Cela dit, et c’est là que vos questions et d’autres similaires peuvent surgir, il est très gratifiant professionnellement, politiquement et financièrement de faire ou d’être vu par les États-Unis comme faisant ce qu’ils veulent. J’ai observé les Britanniques et les 27 pays de l’UE. Les politiciens et les fonctionnaires construisent leur pécule de retraite en favorisant les entreprises américaines au sein du gouvernement et en les rejoignant dès que possible. Ils étaient déjà corrompus, mais l’argent de l’Oncle Sam a stimulé ce processus. Les entreprises et les groupes de réflexion américains paient très bien. Avec des entreprises et des groupes de réflexion américains, c’est comme sortir avec une star hollywoodienne glamour, pas simplement bobonne à ses côtés».

Pour ajouter à cela, d’après mon expérience, des preuves anecdotiques montrent que les Européens de l’establishment considèrent les États-Unis comme plus «dynamiques» et souhaitent que leurs lieux de travail fonctionnent davantage comme ceux des États-Unis. Qu’entendent-ils par dynamique ? En fin de compte, cela signifie moins de protection des travailleurs en échange de salaires potentiellement plus élevés pour les travailleurs hautement qualifiés comme eux. Beaucoup connaissent bien les États-Unis pour y avoir étudié pendant au moins un semestre et considèrent que les États-Unis offrent beaucoup plus d’opportunités d’emploi bien rémunérés, car il est plus facile aux États-Unis de se débarrasser de l’ancien et d’introduire du nouveau. Les salaires sont également plus élevés aux États-Unis – pas seulement pour les PDG, mais les emplois «qualifiés» et bien rémunérés ont tendance à être plus élevés qu’en Europe, où les conventions collectives entre syndicats et employeurs sont souvent utilisées pour fixer les salaires.

• Consigne: Dans l'extrait sur l'attrait des États-Unis pour les élites européennes, que signifie en fin de compte le mot « dynamique » ?

• Données extraites:
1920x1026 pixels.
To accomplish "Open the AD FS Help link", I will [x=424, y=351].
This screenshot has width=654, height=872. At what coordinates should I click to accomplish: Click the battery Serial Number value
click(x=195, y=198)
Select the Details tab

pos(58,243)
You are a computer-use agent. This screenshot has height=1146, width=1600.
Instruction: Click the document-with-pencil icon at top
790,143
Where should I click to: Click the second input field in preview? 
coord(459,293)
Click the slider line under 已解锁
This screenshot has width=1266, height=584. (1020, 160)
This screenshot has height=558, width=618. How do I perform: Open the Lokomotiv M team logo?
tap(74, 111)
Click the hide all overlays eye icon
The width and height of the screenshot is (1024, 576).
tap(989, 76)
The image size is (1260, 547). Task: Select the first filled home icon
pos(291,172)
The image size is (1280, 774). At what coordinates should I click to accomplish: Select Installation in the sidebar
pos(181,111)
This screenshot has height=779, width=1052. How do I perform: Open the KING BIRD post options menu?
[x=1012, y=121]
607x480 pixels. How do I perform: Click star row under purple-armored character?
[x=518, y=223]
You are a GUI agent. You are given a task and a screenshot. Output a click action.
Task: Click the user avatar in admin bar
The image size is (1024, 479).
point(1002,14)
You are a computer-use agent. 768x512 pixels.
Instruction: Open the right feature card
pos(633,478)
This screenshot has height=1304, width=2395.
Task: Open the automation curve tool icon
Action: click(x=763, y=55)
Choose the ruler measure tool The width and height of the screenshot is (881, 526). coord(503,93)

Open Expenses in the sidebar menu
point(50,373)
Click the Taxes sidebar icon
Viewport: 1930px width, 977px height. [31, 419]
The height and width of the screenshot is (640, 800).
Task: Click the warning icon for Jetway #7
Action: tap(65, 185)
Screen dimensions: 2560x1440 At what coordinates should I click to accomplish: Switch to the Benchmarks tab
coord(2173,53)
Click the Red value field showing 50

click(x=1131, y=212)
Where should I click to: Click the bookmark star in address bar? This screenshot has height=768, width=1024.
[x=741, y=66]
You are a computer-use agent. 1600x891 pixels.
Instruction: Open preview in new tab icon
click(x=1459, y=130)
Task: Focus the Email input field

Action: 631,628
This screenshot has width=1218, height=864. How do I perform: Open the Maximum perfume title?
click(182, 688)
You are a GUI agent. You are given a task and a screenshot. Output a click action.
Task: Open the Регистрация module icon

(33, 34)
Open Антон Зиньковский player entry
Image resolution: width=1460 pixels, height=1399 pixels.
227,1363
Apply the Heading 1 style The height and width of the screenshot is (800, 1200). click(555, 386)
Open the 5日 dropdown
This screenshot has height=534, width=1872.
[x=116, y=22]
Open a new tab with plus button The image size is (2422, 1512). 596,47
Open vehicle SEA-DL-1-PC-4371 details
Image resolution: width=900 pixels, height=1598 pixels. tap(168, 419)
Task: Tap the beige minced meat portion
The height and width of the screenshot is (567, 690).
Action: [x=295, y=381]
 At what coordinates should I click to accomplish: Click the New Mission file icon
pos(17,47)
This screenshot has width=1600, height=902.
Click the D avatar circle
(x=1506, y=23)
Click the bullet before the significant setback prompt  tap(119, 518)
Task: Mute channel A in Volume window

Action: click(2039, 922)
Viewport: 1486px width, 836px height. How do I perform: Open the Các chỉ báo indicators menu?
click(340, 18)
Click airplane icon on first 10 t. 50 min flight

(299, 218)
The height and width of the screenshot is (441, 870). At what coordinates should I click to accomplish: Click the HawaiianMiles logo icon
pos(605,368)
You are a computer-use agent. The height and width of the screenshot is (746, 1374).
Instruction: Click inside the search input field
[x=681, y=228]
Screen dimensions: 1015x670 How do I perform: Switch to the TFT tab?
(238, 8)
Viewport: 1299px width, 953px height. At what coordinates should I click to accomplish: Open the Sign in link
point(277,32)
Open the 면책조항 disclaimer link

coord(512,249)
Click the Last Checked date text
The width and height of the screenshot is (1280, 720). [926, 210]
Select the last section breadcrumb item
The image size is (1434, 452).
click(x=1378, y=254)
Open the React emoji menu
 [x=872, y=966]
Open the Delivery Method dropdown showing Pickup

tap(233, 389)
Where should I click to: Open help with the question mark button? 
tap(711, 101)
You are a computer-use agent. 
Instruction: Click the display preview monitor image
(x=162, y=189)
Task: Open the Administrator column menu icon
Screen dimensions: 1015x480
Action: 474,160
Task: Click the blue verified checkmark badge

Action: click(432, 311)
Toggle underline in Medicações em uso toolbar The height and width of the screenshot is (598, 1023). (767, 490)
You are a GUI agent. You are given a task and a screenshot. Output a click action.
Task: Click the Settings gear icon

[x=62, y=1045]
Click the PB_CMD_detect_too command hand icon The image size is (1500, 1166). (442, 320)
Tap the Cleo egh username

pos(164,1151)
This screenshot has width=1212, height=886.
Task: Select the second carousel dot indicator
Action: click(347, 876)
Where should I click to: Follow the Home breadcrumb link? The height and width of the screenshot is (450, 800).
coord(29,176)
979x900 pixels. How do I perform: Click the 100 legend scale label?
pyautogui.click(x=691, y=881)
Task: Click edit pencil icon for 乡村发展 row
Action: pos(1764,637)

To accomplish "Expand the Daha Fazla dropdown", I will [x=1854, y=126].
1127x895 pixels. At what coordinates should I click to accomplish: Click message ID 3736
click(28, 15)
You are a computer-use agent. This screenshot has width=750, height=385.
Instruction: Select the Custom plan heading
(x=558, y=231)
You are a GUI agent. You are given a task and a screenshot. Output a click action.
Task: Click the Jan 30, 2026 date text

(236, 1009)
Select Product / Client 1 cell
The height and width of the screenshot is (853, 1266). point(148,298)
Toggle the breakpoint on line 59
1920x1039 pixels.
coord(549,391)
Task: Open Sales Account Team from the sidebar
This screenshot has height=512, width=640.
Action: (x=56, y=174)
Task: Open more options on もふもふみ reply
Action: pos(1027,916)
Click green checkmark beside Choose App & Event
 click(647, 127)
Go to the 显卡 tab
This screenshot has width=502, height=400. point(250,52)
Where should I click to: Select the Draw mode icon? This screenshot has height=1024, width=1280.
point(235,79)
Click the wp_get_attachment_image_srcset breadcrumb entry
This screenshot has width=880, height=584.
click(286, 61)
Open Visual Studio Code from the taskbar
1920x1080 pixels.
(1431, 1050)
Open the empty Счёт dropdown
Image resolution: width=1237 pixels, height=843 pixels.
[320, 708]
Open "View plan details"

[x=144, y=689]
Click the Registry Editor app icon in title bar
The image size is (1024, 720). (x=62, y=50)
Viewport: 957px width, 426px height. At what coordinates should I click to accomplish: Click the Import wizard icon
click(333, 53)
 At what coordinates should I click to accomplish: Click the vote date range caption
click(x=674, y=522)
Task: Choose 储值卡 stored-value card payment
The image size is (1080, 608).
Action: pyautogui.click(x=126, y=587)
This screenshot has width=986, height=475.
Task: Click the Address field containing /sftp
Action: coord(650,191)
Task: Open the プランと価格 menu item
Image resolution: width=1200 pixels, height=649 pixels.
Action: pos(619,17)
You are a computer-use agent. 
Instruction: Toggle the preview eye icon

• Réponse: Moins de protection des travailleurs en échange de salaires potentiellement plus élevés pour les travailleurs hautement qualifiés.